O filme angolano “NJinga, Rainha de Angola”, produzido pela Semba Comunicação, estreou este final de semana no auditório do Goethe Institute, em Washington, nos EUA, informou ontem a embaixada angolana naquele país em comunicado.

O documento destaca que a exibição do filme é um passo chave na divulgação do cinema angolano além-fronteiras, assim como na maior projecção dos actores e das editoras nacionais. O filme tem como protagonista a actriz angolana Lesliana Pereira, para além dos actores Orlando Sérgio, Miguel Hurst, Sílvio Nascimento, Erica Chissapa, Jaime Joaquim e Ana Santos. A produção executiva do filme é de Coréon Dú, Sérgio Neto e Renato Freitas, enquanto a realização é de Sérgio Graciano.
O filme foi exibido no âmbito do Festival Internacional de Cinema da Diáspora Africana, que decorreu em Washington, de 21 a 23 do corrente mês, numa organização da ONG americana African Diaspora International Film Festival (ADIFF), com o apoio da Embaixada de Angola nos EUA. A ADIFF, que trabalha há nove anos em Washington, tem promovido uma selecção de filmes sobre a experiência de pessoas, com um forte interesse para o continente e a diáspora africana. Após a exibição do filme angolano, Reinald Spech, presidente da ArtMattan Productions e co-director da African Diaspora International Film Festival, felicitou Angola pela longa-metragem e pela celebração do 40.º aniversário da Independência Nacional.
O festival contou ainda com a participação de Maggie Johnson, membro do conselho de administração do Museu de Arte Africana, que pertence desde 1964 à instituição americana Smithsonian, e Malik Chaka, director de programas do Millennium Challenge Corporation, uma agência de ajuda externa inovadora e independente com forte apoio bipartidário, criada pelo Congresso dos EUA em Janeiro de 2004.

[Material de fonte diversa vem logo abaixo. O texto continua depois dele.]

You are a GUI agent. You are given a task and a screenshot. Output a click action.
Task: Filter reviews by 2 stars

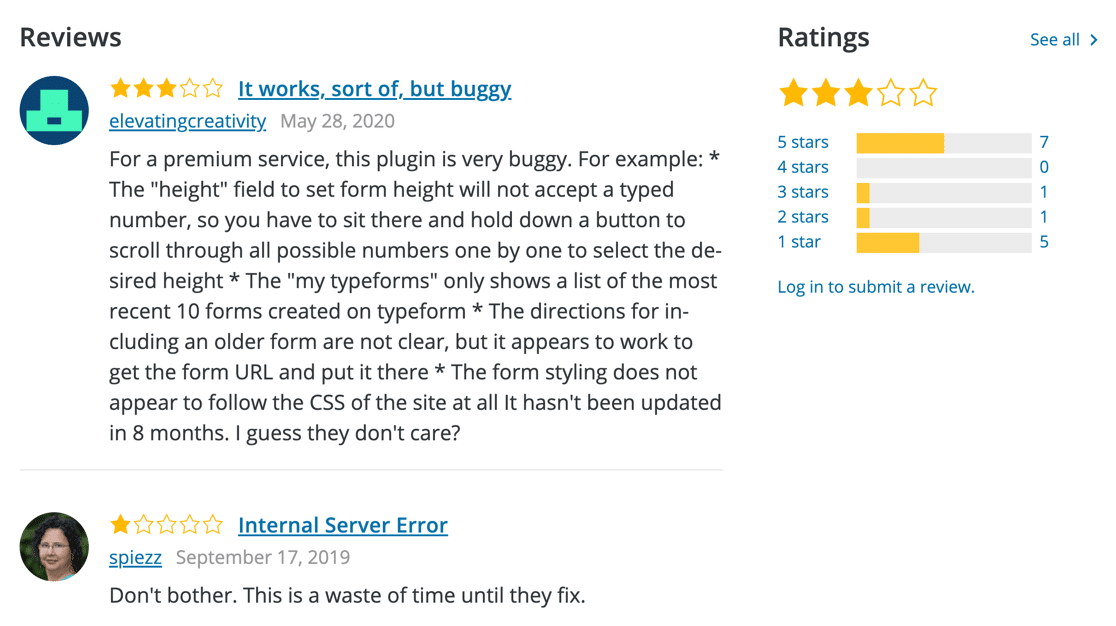[803, 217]
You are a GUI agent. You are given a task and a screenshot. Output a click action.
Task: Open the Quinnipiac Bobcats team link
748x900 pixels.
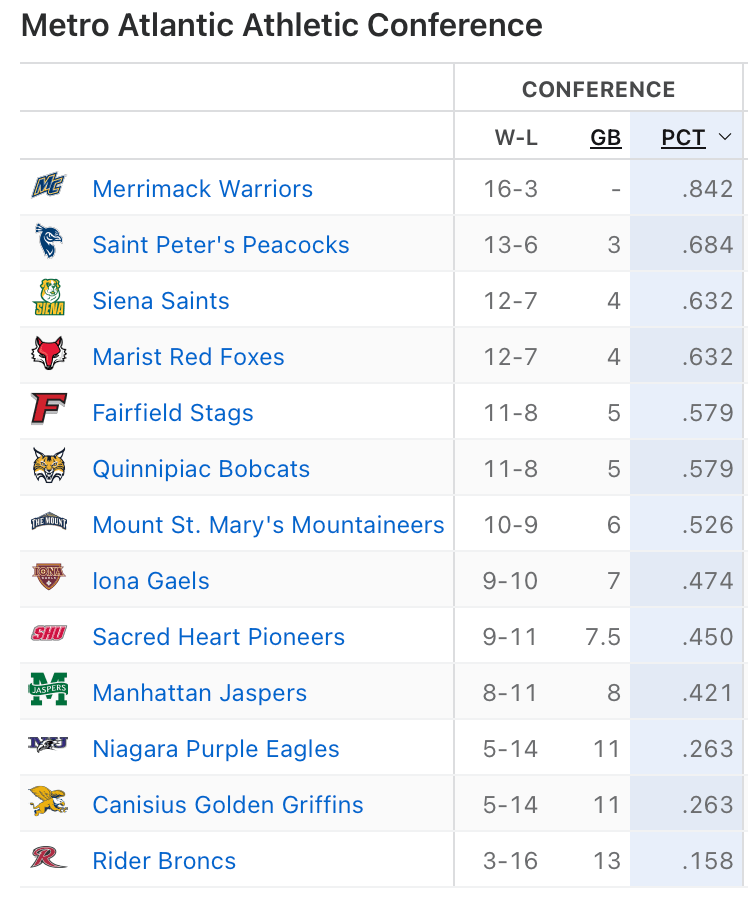[x=201, y=469]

Em representação do embaixador de Angola nos EUA, Agostinho Tavares, o primeiro secretário da missão diplomática, Cândido Wilson, destacou o papel desempenhado pela guerreira angolana na luta contra o colonialismo português, que a levou a defender durante 40 anos, com tenacidade, a independência dos reinos de Ndongo e Matamba.
NJinga Mbande já foi considerada pela Organização das Nações Unidas para a Educação, Ciência e Cultura (UNESCO) uma das 25 figuras femininas mais importantes da história de África. À margem do festival foi apresentada uma mostra de artesanato angolano, preparada pela Embaixada de Angola nos Estados Unidos da América.